Il viaggio del vicepresidente JD Vance a Islamabad è stato sospeso dopo che Teheran non ha risposto alle posizioni negoziali americane. Lo riporta il New York Times citando alcune fonti americane, secondo le quali senza una risposta iraniana il processo diplomatico risulta di fatto sospeso, anche se il viaggio non è stato cancellato.

L'Iran ha detto che le trattative potranno riprendere solo se gli Stati Uniti rimuoveranno il blocco. Lo riporta il Wall Street Journal citando alcune fonti, secondo le quali l'Iran aveva inizialmente comunicato ai mediatori che avrebbe inviato una delegazione in Pakistan martedì, ma successivamente li ha informati che gli Stati Uniti avrebbe dovuto revocare il blocco sui porti iraniani.
Se l'Iran pretende che gli Stati Uniti tolgano l'assedio navale dello Stretto di Hormuz è solo per guadagnarci, ma Washington non accoglierà la richiesta perché impedirebbe un accordo. A sostenerlo è il presidente americano Donald Trump, in un post sul social Truth.
"L'Iran non vuole che lo Stretto di Hormuz sia chiuso, lo vuole aperto per poter guadagnare 500 milioni di dollari al giorno (che è, quindi, la cifra che perde se viene chiuso!)", ha scritto. "Dicono di volerlo chiudere solo perché io l'ho completamente bloccato (chiuso!), quindi vogliono semplicemente 'salvare la faccia'". "Quattro giorni fa alcune persone mi hanno avvicinato dicendo: 'Signore, l'Iran vuole lo Stretto aperto, immediatamente'. Ma se lo facessimo, non ci potrà mai essere un accordo con l'Iran, a meno che non facciamo saltare in aria il resto del loro Stato, compresi i loro leader!", ha assicurato Trump.
Donald Trump estende "il cessate il fuoco fino al momento in cui verrà presentata la proposta" dell'Iran e "le discussioni saranno concluse, in un senso o nell'altro". Lo afferma Trump sul suo social Truth.
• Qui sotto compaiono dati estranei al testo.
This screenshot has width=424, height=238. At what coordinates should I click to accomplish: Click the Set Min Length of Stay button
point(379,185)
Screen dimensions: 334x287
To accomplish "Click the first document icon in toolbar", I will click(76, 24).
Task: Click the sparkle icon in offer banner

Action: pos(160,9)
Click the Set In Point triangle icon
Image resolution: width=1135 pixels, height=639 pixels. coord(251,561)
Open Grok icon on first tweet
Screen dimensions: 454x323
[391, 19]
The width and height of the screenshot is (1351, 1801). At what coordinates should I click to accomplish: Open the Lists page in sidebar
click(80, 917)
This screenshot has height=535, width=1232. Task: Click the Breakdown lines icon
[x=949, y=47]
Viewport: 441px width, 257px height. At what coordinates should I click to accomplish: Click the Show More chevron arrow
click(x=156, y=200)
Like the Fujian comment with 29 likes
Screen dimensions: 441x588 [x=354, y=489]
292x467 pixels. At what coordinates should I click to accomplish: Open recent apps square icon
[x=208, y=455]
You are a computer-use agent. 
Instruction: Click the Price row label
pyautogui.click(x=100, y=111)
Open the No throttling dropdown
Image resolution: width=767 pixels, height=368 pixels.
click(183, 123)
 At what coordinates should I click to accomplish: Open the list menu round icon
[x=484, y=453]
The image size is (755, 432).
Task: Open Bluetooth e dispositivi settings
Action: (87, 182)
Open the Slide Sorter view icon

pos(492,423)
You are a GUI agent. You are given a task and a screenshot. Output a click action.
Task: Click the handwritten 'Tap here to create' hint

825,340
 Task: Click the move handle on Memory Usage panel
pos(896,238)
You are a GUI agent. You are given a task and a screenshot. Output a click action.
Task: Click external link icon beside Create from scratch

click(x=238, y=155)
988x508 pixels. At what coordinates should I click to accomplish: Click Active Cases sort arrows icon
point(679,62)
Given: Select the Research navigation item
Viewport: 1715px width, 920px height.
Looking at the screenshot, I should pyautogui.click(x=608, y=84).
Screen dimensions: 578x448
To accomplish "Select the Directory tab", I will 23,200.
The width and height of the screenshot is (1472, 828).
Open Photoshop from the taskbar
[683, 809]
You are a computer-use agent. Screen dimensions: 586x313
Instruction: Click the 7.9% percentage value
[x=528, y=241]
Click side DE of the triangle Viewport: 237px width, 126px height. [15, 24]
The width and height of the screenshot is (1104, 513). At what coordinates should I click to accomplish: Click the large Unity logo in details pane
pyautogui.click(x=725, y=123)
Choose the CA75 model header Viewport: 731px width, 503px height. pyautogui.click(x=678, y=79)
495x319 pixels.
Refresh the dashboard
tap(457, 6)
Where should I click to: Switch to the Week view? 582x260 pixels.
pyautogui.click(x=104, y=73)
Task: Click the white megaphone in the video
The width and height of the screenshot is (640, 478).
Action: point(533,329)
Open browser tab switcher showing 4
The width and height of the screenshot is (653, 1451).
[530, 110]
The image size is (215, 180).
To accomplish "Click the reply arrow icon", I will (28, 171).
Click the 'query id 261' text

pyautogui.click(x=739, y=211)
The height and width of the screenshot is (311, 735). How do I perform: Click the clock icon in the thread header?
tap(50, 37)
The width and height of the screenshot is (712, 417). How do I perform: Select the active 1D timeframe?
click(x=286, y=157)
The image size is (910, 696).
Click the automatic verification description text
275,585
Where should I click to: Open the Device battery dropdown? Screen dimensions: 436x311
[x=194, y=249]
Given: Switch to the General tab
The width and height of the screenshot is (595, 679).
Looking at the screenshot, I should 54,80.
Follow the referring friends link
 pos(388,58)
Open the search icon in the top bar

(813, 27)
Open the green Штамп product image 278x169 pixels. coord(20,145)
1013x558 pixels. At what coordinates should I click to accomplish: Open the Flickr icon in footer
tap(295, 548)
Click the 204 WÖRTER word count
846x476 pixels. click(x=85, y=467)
Il presidente scrive: “Considerato che il governo iraniano è gravemente diviso, cosa che non sorprende, e su richiesta del feldmaresciallo Asim Munir e del primo ministro Shehbaz Sharif del Pakistan, ci è stato chiesto di sospendere il nostro attacco contro l’Iran fino a quando i loro leader e rappresentanti non saranno in grado di presentare una proposta unitaria. Ho quindi ordinato alle nostre forze armate di continuare il blocco e, sotto tutti gli altri aspetti, di rimanere pronte e operative, e prorogherò quindi il cessate il fuoco fino a quando la loro proposta non sarà presentata e le discussioni non saranno concluse, in un modo o nell'altro.”
La proroga del cessate il fuoco voluta da Trump "non significa nulla", afferma Mahdi Mohammadi, consigliere del Presidente del Parlamento iraniano, Ghalibaf.
"La parte sconfitta non può dettare le condizioni. La continuazione dell'assedio non è diversa da un bombardamento e deve essere contrastata con una risposta militare", ha affermato Mohammadi in un post sui social media. "Inoltre, la proroga del cessate il fuoco da parte di Trump è certamente uno stratagemma per guadagnare tempo in vista di un attacco a sorpresa. È giunto il momento per l'Iran di prendere l'iniziativa".